Actually, this is not quite true. I've been involved in a handful of "investigations" when modern guns have in fact discharged without the trigger being pulled. Most often, it involves a mechanical failure of some part or parts in the gun due either to debris or wear. It's far from common, obviously, but it certainly does happen.

And the LCP does not have a firing pin block, which is a major component in keeping most handguns drop/shock safe. Of course, measured against that is the extremely light weight of the LCP and its striker, which may not be able to build up enough momentum to break a primer even if dropped from a reasonable height.

Furthermore, whether you want to call it an AD or an ND or stupid, stupid happens. The number of people who discharge a pistol putting it back in the holster is pretty high. As enthusiasts, we're less likely to make that mistake. But the LCP is going to attract a lot of buyers who are not firearms enthusiasts.

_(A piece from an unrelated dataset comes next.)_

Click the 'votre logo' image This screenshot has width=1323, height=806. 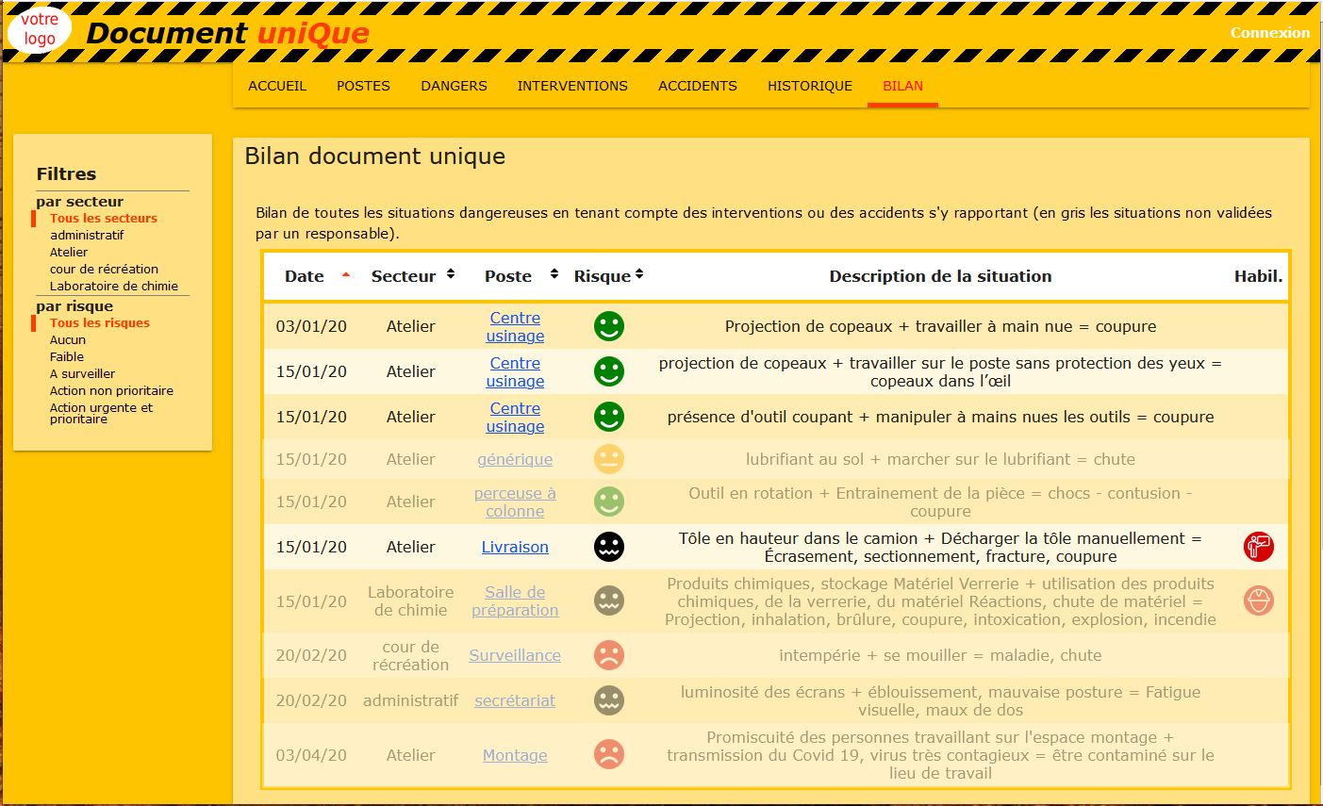coord(40,29)
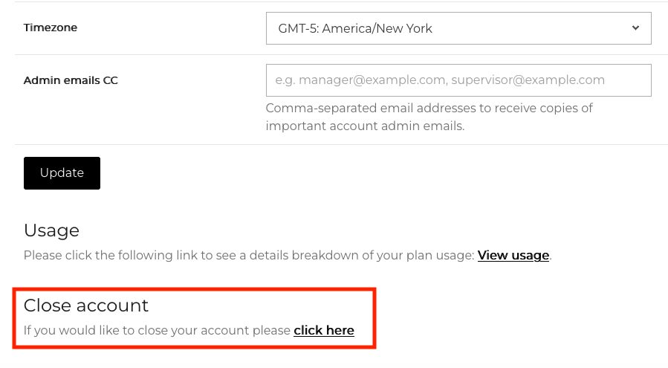Image resolution: width=668 pixels, height=368 pixels.
Task: Click the Admin emails CC label
Action: (71, 80)

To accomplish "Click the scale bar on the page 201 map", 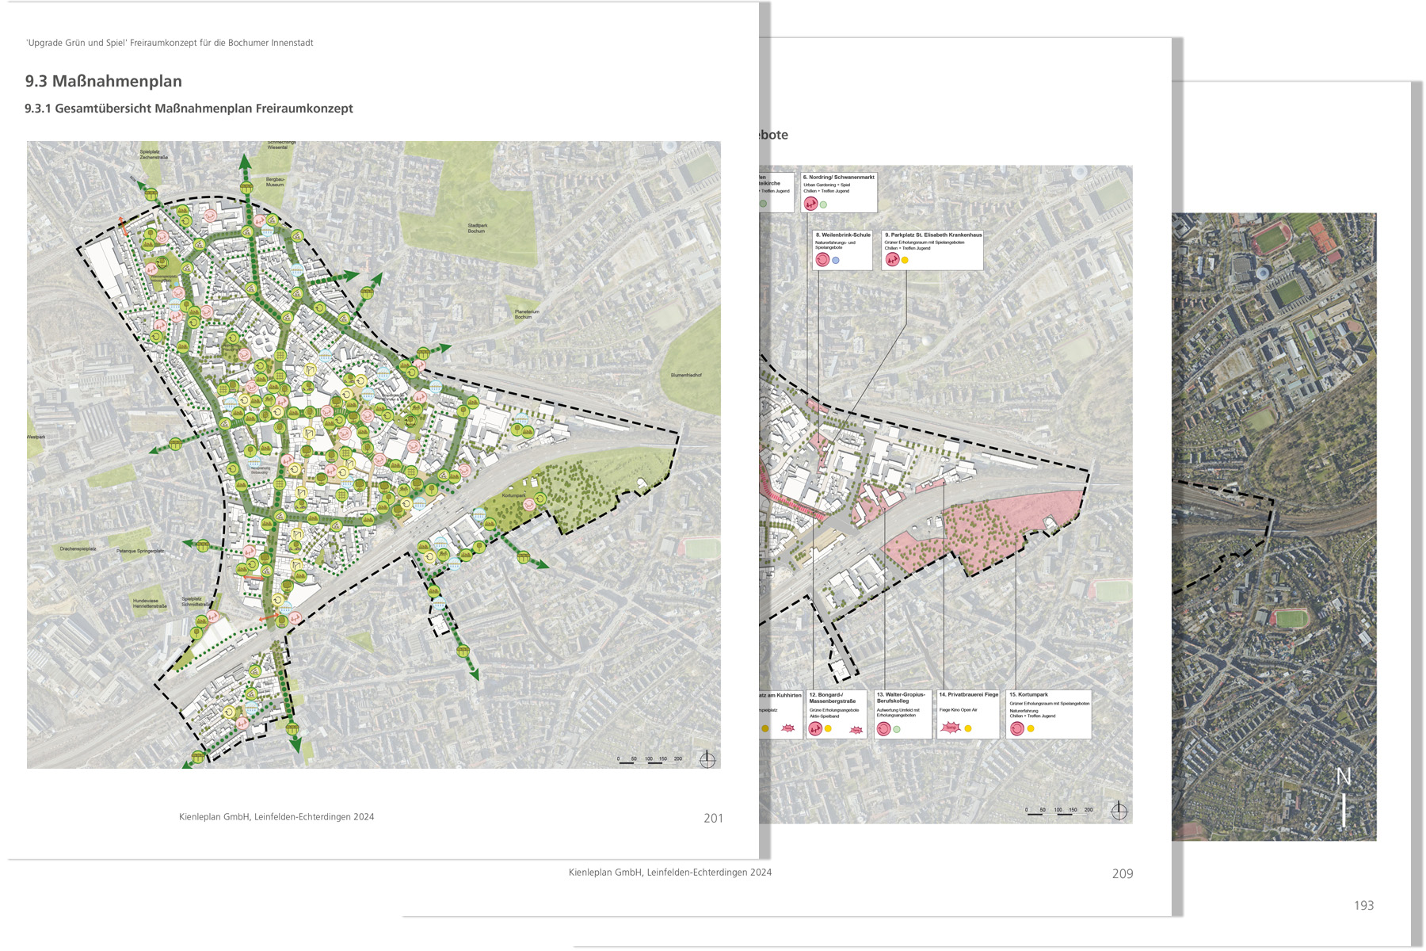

Having said that, I personally carry mine with the chamber loaded, just like I carry my primary (M&P9). As icl said, the LCP is what comes out when everything else has already gone wrong. You have to assume one of your hands/arms might be out of the fight. With the almost non-existent sights on the LCP, racking a round into the chamber one handed is going to be a chore ... a chore you probably don't have time for.

It's also worth noting that the LCP has the kind of trigger which is most forgiving of a human-induced accident. It's long and there is constant pressure from the very beginning. You get immediate tactile feedback that the trigger is being pressed the moment you start to move it. Does it mean it's impossible to frak up and AD your LCP? No. But unless you're in the habit of "speed reholstering," your chances are improved simply by staying switched on and aware of what's happening.

Of course, I carry it in a holster that fully protects the trigger from inadvertent contact. YMMV, but I consider this a necessity.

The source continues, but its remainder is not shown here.